Mais sous cette envolée on retrouve aisément la notion de devoir que Kant a dégagée dans les Fondements de la métaphysique des moeurs et qui distingue le respect ou vénération qu'engendre la conscience du devoir aussi bien de l'inclination que de la crainte, bien qu'il ne soit pas sans quelque analogie avec l'une et avec l'autre.

D'une part, si le devoir n'a rien en lui de l'attrait et de la séduction insinuante du plaisir, du moins une fois qu'on a «donné à ce sentiment de respect une influence pratique, on ne peut se rassasier de contempler la majesté de la loi morale et l'âme croit s'élever d'autant plus qu'elle voit cette loi sainte plus élevée au-dessus d'elle et de sa nature plus fragile ».

D'autre part, le respect, en nous faisant prendre conscience de notre subordination à l'autorité absolue de la loi, rabaisse, en l'humiliant, la suffisance et la satisfaction de soi. Mais comment s'explique ce sentiment original du respect ? Cette seconde partie du texte, d'une extrême densité, enferme en quelques lignes l'essentiel de la philosophie pratique de Kant.

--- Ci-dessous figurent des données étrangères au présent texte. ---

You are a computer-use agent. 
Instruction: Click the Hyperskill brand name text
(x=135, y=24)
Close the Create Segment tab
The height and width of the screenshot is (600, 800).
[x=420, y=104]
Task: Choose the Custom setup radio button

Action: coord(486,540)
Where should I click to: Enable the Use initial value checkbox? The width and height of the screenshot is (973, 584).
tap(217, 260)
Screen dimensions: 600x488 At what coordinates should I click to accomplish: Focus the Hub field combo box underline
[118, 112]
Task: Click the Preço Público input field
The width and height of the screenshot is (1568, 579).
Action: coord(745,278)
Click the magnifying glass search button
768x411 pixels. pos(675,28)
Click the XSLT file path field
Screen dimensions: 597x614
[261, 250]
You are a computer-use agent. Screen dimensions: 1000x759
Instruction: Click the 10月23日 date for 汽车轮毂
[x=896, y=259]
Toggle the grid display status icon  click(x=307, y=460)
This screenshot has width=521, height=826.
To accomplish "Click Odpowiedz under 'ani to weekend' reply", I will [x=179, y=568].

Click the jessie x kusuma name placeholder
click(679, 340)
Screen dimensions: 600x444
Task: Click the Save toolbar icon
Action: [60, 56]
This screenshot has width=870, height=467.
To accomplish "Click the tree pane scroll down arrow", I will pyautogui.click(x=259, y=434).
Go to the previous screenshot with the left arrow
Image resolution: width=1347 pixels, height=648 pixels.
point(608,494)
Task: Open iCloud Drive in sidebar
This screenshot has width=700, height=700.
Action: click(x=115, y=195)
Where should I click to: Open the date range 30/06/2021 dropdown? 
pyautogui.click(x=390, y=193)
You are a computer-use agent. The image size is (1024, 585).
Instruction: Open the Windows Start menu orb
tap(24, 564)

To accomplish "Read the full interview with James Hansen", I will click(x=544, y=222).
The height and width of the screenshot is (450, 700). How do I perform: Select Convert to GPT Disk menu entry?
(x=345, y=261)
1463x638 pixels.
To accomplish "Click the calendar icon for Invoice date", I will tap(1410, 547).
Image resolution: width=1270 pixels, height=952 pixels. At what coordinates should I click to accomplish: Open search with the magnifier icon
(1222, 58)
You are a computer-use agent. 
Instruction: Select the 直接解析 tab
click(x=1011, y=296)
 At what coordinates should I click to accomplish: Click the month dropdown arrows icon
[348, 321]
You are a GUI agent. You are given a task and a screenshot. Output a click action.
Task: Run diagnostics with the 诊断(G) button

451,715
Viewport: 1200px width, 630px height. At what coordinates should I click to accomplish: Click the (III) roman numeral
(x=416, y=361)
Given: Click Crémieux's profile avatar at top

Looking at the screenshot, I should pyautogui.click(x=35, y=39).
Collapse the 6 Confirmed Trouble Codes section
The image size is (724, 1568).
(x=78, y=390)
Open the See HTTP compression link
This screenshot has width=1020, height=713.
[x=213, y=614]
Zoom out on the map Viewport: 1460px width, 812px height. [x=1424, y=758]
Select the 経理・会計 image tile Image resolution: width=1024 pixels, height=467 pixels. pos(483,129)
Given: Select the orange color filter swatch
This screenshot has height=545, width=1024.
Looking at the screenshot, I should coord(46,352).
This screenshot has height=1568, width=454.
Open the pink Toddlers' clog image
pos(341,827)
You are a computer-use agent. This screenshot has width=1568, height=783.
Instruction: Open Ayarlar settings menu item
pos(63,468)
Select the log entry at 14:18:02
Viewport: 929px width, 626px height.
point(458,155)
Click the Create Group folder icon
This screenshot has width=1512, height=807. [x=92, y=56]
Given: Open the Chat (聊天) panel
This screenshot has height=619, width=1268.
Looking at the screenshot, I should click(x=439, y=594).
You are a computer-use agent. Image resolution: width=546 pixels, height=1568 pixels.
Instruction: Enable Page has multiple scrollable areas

La préface de la Critique de la Raison pratique, confirmant les analyses de la 3e section des Fondements, rappelle les résultats de la critique spéculative selon lesquels il y a lieu « de ne voir dans les objets de l'expérience, pris comme tels et comprenant notre propre sujet, que des phénomènes, mais en même temps de leur laisser comme fondement des choses en soi, partant de ne prendre ni tout objet supra-sensible pour une fiction, ni son concept pour un concept vide ».

Or, poursuit Kant, «voici maintenant la raison pratique qui, par elle-même et sans s'être concertée avec la raison spéculative, accorde de la. »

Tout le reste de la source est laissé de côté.